In the midst of
popping firecrackers, eating delicious barbeque, and celebrating our
independence, checkout Feisty First
Ladies and Other Unforgettable White House Women! Part irreverent portrait gallery,
party exuberant expose, Autumn Stephens’ book introduces a remarkable array of
wild women, starting with Martha Washington, to Abraham Lincoln's spendthrift
wife Mary, to rebellious daughters like Patti Davis and Amy Carter who were the
tabloid fodder of their day. Filled
with amazing stranger-than-fiction facts from our American history, Feisty First Ladies
is sure to get you laughing!
Have a look:
THE CONSTITUTION IS CLEAR on the point:
Technically speaking, the president of the United States, and not the woman in his
life, gets to be the official Big Cheese. Yet from firebrand Abigail Adams, who
exhorted the Founding Fathers to “remember the ladies” (or else!) to career
woman Hillary Clinton, frankly advertised as part of the presidential package
in her husband’s “two-for-one” campaign, American wives, mistresses, mothers,
and even serving maids over the centuries have matched the mettle of the men in
the Oval Office—and, on occasion, the gall.
“The whole government is afraid of me, and
well they may be,” gloated early nineteenth-century reporter Anne Royall, who
held a naked president’s pants hostage until he granted her an interview. “Well,
Warren, I have got you the presidency…what are you going to do with it?”
inquired indomitable First Lady Florence Harding in 1921. And the words of
audacious phone freak Martha Mitchell, who didn’t hesitate in 1973 to tell
Watergate conspirator Richard Nixon (and every reporter in Washington) that she
had his number, still ring across the decades: “Mr. President should resign!”
Many a secret White House paramour, of
course, has held (or at least briefly handled) the reins of Executive power.
The careers of Presidents Thomas Jefferson, Grover Cleveland, and Dwight D.
Eisenhower, to name only a few, all once hung on the question of an
extramarital indiscretion (and also the forbearance of American voters).The
many madcap lovers of John F. Kennedy—among them Judith Campbell Exner, also
intimately involved with a Mafia boss during her two-year affair with JFK—probably
deserve a book (among other things) of their own.
Not every female who infiltrates the bastion
of patriarchal power, of course, revels in her role.

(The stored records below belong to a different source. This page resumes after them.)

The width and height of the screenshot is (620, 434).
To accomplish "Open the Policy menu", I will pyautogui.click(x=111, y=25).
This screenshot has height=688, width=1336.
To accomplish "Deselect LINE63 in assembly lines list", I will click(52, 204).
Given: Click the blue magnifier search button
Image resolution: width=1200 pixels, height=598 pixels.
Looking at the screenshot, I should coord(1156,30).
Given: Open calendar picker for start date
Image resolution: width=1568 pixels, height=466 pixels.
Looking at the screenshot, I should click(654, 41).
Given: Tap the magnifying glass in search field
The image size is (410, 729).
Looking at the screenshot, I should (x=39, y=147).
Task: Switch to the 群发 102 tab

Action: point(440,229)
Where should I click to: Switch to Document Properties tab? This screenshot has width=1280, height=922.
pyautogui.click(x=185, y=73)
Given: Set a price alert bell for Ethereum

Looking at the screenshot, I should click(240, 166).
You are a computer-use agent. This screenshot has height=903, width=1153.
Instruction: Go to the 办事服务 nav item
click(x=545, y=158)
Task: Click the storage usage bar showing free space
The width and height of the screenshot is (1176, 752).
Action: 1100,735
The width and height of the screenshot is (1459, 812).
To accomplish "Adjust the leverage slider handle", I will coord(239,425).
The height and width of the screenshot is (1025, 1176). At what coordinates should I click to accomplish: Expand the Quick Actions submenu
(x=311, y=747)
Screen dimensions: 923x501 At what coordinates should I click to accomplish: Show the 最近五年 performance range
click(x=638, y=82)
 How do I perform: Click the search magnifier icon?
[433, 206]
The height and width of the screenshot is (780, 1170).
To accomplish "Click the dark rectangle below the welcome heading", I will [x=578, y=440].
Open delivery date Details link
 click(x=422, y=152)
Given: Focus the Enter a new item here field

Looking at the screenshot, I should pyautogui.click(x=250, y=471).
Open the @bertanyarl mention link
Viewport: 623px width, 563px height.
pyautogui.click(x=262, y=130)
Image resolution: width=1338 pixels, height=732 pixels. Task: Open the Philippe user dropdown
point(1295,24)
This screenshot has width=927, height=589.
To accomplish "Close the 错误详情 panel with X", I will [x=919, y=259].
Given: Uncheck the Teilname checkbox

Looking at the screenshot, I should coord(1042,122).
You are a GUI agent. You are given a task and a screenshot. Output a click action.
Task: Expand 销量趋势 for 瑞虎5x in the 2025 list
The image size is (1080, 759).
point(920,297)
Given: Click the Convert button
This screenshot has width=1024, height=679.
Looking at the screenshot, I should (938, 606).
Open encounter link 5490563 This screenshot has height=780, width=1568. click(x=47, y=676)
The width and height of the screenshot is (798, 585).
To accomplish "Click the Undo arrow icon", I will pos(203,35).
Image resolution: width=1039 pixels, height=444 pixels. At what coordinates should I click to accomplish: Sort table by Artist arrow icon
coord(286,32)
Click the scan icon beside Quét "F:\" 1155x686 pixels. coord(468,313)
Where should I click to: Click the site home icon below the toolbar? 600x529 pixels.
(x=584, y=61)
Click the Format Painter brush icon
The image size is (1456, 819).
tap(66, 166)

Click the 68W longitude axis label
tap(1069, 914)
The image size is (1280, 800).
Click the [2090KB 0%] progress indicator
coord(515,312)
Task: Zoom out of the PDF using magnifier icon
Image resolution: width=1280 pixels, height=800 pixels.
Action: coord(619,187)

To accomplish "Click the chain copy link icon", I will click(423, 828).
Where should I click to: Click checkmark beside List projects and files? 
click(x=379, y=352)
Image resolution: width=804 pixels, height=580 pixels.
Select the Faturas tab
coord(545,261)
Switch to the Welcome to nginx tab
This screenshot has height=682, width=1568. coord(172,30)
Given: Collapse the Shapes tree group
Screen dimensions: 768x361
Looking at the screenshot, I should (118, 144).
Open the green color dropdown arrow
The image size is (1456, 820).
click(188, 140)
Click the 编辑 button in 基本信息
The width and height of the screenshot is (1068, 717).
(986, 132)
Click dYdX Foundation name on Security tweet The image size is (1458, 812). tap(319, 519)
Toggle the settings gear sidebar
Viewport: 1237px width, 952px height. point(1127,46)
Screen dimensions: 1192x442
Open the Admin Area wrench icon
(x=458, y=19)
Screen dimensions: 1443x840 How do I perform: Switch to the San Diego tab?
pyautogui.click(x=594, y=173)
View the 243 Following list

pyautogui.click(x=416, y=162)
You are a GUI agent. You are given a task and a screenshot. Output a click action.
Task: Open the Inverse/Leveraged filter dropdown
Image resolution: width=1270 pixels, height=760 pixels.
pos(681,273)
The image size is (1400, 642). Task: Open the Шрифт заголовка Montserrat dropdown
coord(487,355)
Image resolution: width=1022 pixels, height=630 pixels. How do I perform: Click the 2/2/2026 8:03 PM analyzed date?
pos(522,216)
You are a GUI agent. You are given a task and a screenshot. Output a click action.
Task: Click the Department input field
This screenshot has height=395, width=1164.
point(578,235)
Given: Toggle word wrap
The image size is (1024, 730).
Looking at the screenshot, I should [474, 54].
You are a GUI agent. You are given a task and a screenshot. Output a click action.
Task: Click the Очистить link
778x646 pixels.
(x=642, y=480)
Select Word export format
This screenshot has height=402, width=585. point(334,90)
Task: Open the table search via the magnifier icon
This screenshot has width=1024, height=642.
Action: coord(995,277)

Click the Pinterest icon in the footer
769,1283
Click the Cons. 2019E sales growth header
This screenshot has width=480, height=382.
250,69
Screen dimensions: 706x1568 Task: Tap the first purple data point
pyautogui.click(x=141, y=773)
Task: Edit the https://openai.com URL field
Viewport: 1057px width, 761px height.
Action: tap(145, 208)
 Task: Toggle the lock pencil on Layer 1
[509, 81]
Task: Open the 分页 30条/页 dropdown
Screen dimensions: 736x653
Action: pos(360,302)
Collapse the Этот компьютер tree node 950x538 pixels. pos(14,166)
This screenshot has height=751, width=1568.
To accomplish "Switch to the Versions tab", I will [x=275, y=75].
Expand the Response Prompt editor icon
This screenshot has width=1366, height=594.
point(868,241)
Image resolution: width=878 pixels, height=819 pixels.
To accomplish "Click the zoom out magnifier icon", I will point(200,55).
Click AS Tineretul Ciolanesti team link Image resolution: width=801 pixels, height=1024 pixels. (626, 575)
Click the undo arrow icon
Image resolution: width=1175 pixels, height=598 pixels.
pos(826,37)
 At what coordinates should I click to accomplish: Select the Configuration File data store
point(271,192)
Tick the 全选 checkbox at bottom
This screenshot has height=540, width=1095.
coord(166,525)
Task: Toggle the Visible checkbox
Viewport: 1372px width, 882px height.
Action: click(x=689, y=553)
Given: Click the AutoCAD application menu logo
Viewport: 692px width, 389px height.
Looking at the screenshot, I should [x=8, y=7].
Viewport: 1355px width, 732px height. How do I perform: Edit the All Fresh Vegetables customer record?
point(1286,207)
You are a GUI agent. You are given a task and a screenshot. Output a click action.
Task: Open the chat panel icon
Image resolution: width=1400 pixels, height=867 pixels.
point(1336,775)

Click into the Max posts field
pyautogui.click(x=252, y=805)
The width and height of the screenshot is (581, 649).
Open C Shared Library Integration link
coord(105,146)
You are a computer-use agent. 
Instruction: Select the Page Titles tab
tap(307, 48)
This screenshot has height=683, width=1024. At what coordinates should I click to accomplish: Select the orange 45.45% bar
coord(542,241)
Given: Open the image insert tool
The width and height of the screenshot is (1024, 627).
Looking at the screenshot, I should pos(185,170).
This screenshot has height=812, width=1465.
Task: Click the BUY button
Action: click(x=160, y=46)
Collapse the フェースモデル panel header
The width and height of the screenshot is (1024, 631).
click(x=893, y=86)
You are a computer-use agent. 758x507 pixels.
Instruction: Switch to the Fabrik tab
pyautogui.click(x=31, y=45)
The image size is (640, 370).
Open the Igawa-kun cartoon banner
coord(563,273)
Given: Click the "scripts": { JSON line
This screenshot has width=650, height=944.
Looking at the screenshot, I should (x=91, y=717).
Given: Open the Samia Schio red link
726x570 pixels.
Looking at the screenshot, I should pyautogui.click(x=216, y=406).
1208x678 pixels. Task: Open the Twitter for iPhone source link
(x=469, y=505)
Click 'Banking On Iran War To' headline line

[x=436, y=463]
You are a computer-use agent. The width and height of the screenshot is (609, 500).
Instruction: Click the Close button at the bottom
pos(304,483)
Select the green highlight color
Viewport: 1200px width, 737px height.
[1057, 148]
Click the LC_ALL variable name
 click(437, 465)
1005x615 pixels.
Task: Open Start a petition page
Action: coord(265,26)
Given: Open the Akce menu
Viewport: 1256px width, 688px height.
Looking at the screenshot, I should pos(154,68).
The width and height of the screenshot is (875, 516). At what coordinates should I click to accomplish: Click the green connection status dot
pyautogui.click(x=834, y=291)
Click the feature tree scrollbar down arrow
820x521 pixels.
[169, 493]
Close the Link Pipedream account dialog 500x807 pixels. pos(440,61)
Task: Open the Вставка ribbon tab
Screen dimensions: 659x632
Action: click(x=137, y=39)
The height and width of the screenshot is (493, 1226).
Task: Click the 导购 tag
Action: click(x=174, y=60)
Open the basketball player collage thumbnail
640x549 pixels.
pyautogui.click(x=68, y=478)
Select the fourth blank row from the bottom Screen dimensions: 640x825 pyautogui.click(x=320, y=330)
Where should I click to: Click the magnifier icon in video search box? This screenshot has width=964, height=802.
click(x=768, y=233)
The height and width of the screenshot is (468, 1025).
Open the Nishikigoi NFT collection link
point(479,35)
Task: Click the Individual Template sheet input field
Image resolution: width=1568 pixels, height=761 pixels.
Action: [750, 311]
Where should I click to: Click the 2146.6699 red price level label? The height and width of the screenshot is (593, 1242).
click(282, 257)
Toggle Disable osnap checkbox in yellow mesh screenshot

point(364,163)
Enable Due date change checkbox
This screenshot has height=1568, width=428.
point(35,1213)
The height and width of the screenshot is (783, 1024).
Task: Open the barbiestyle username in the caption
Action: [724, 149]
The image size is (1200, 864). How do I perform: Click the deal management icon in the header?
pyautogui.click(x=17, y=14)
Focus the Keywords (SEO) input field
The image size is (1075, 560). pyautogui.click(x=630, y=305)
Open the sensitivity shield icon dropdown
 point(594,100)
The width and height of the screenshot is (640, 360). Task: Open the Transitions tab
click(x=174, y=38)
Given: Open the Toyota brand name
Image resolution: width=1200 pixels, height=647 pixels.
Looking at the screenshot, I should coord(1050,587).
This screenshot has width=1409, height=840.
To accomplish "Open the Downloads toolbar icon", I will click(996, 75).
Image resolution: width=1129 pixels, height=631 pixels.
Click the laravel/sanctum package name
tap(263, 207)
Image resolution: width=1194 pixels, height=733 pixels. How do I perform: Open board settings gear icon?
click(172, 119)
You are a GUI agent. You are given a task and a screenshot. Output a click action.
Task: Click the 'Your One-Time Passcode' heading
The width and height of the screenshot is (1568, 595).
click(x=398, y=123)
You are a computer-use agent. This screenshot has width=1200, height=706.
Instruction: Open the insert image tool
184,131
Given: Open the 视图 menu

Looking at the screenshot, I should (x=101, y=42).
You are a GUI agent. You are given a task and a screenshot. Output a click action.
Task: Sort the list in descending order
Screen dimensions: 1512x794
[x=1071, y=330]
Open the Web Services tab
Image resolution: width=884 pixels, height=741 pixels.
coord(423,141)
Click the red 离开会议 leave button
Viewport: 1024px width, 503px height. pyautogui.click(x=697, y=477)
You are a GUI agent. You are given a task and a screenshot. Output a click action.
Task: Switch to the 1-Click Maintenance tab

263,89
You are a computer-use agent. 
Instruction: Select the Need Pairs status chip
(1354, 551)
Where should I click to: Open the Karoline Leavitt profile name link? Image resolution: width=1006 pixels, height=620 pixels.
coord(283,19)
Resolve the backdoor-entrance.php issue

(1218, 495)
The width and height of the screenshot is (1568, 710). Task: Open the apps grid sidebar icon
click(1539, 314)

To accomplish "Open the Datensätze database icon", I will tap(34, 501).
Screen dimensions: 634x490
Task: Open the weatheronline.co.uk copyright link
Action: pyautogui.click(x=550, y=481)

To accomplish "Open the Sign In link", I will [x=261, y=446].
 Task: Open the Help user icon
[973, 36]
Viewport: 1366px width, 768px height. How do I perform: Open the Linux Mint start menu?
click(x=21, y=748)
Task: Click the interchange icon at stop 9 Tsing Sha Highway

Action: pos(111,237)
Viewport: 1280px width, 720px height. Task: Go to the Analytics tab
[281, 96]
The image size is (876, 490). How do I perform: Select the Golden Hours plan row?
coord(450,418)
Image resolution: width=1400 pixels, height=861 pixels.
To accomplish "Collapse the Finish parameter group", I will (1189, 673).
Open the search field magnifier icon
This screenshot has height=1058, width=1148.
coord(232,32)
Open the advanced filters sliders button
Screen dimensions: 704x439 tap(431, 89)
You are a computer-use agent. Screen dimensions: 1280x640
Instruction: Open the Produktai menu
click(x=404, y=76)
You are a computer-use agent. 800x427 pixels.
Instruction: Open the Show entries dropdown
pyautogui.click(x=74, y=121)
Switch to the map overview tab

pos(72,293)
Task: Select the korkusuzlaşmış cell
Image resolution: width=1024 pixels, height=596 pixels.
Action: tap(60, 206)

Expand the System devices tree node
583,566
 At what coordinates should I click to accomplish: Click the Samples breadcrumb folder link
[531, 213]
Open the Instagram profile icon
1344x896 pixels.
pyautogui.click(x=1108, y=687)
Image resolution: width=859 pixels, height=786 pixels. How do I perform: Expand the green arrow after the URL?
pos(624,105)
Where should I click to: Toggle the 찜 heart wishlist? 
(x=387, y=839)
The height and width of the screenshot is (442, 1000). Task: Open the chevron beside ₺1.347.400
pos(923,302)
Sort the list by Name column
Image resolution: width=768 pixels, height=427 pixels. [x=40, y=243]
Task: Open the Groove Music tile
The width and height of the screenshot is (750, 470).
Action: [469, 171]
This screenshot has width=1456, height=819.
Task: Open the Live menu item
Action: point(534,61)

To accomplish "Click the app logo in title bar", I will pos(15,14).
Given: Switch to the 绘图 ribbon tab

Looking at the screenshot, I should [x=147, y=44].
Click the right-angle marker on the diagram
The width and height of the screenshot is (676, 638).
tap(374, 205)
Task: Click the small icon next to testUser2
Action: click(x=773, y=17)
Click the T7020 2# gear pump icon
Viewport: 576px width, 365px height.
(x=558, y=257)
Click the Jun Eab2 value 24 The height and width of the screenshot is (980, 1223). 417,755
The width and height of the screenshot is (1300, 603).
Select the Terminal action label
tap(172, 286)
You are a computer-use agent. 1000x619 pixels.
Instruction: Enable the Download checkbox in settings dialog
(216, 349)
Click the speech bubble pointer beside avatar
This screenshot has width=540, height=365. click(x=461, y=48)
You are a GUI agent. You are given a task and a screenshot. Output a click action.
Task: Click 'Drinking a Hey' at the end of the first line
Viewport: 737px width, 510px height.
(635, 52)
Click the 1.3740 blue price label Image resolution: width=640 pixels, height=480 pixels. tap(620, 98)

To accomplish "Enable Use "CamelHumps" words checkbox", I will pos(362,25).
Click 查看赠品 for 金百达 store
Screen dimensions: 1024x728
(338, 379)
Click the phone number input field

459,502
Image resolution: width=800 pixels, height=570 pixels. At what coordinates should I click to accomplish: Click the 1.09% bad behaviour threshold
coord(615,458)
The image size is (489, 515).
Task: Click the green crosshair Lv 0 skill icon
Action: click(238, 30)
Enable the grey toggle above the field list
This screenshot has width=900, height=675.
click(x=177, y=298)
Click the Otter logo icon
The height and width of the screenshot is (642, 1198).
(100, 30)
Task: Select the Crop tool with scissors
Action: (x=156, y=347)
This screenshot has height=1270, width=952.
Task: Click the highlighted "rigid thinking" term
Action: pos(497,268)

Fiercely private Bess
Truman, plagued in the mid-twentieth century by unfavorable comparisons to her
larger-than-life predecessor, Eleanor Roosevelt, termed the Executive Mansion “The
Great White Jail”; 150 years earlier, the much-scrutinized Martha Washington, Mother
of All First Ladies, grumbled that she was “more like a state prisoner than
anything else.” And to the present day, savaging the president’s spouse rivals
football as a beloved national sport.
But for every reluctant White House resident,
a dozen would-be denizens wait restlessly in the wings. Nowhere is it written,
all appearances to the contrary, that the individual who inhabits the Oval
Office must actually be a man: From self-proclaimed libertine Victoria Woodhull
in 1872 to black feminist leader Shirley Chisholm a century later to Hilary
Clinton in 2008, a host of bold trailblazers have not only fantasized about
becoming president, but seriously contended for the position. And overriding
the democratic process altogether, a brazen bevy of protestors, picketers, and
gate-crashers—not to mention rock star Grace Slick, who once plotted to spike
Richard Nixon’s tea with LSD, has simply tried to take the White House by
storm.
From feisty first ladies and mutinous
housekeepers to overt publicity hounds and behind-the-scenes dictators,
American women have left an enduring imprint in the annals of presidential
history. In the spirit of 1776, here’s to every White House revolutionary who
celebrated Independence Day her way and to the proposition that a nation of
enlightened voters will someday also “remember the ladies” at the ballot box.